*What you need to do:* Copy out only the lines from the one containing "Where should I" through the one containing "click(520, 42)", including the requests, and multiply each click coordinate in the answers by 2.45, rounding to whole numbers with halves going up. Leave the pictures out of your copy.

*Entries supplied:*
%%

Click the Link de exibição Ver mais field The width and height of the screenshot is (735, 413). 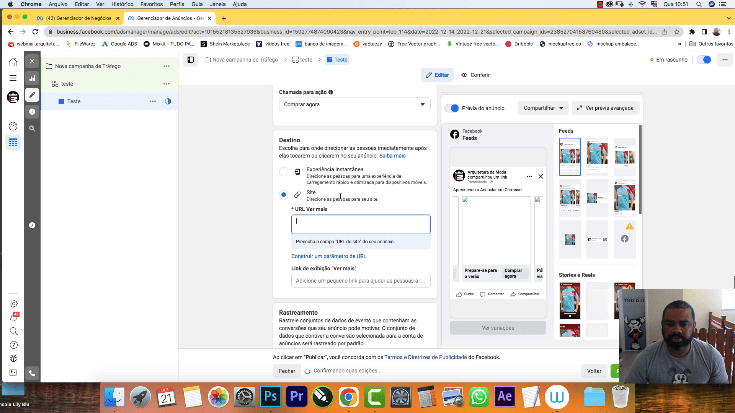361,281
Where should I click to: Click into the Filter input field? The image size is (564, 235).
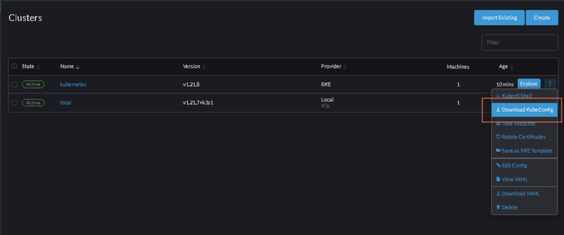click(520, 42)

%%
%%

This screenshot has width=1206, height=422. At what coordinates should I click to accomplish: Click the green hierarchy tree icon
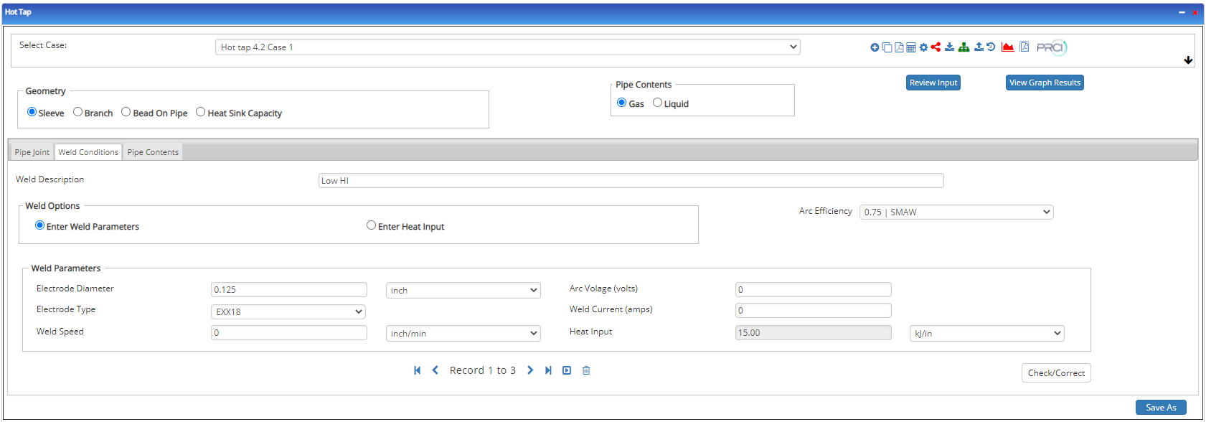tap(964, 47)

%%

*Exercise response:*
Where should I click to: Click into the Filter input field? The image size is (564, 235).
click(1274, 103)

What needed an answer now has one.